The impact of this on the CMO and the CIO relationship is one that is still evolving. Gartner plays up the CMO at the expense of the CIO power base, but in the real world - away from spinning pitches to win consultancy business - the CIO is more likely to adapt his or her role to accommodate the new Line of Business influence within a digital enterprise.

Rangaswami suggest that when he's pitching the gospel according to Salesforce.com to C-Suite gatherings, he can take it for granted that somewhere around the table is the CMO:

"A few days ago, I was part of a presentation where the only people present were CMOs. I have heard people say that they are in charge of digital. The role implied by the likes of Gartner is one that is closer to marketing than to IT. It's unreasonable to paint all CIOs as the same. The CIO who thought his job was procurement is likely to be finding that his territory is increasingly hard won while the CIO who thought he was about information is much more likely now to be trusted advisor to the CMO."

Back to customer basics

It's also about putting the customer back at the heart of the organisation, a 'back to basics' shift to the original days of CRM, but this time empowered by social and digital technologies and with the emphasis more heavily back on the customer aspect. Rangaswami argues:

"The first interest for the C-suite is growth. They need to have growth in a period in a period of economic uncertainty. Digital and social become about the customer. I stress that the customer company issue is seen and felt by B2B organisations as much as by B2C ones. There are a number of angles. Every person in a B2B world has a B2C life. They are human beings.

"No-one has ever explained to me that we've stopped being people selling to people and people buying to people. It's still about human interaction.

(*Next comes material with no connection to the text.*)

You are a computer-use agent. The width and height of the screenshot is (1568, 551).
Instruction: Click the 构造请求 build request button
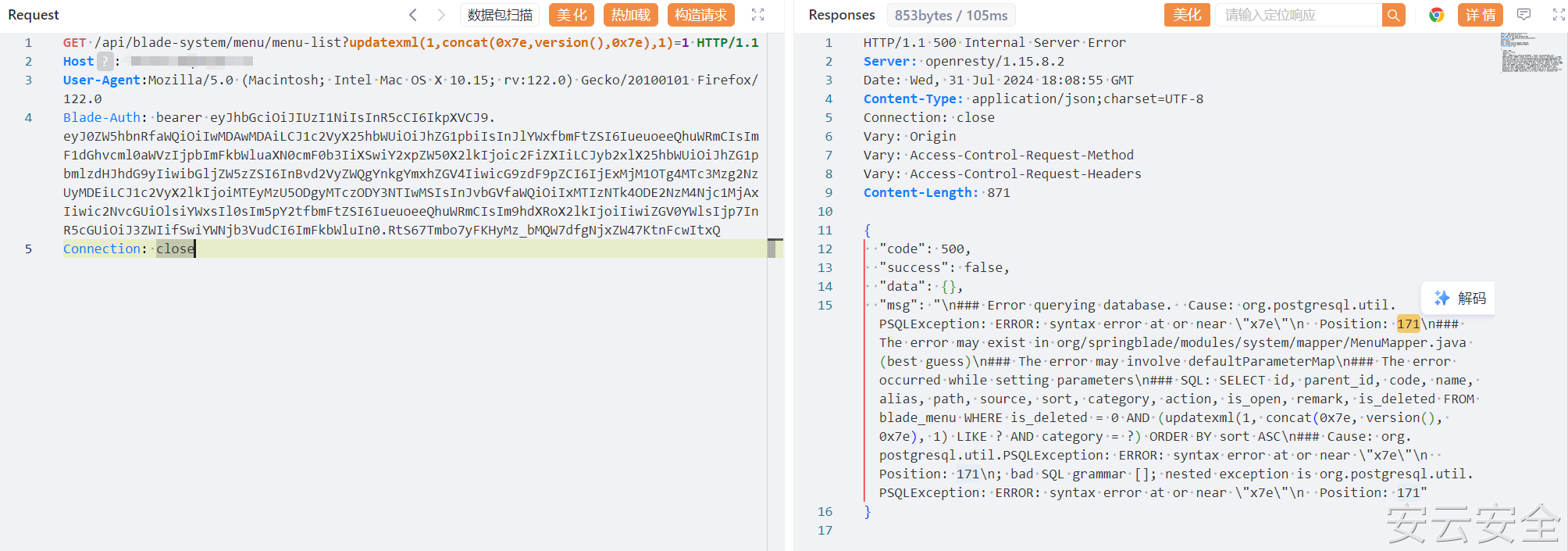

Everywhere you look you see clustering taking place and see B2B/B2C type chains forming. The purpose of business is to create a customer. Every business - from an investment bank through to GE building jet engines - knows that at the end of the chain there a customer. If there isn't, then there's no reason to be in business."

Not everyone's going to get this though, are they? Anyone who's had to wrestle with so-called customer service with a utility firm for example might question that every organisation gets the new power of the customer. Rangaswami concedes:

"Utilities are an example of the classic lack of competition. Brand is being effected though. Even in low choice environments, some of the those regulated spaces have oligopolies. In the UK, we may have been willing to undergo a level of pain before we switch brands, but as we discover the pain that is being inflicted we are willing to take a stand."

But even Luddite utility firms need to make a change, insists Rangaswami :

"It's said that it took IBM 40 years to 'become evil' Microsoft ten, Facebook five and Twitter one. It's not that companies are becoming more evil of course, but there are more tools there to recognise and pass on the idea. Most monopolies still tend to disregard that, but they had better not. People will say you're not a place that they want to work. You try hiring in a market where you're recognised as place where people don't want to work."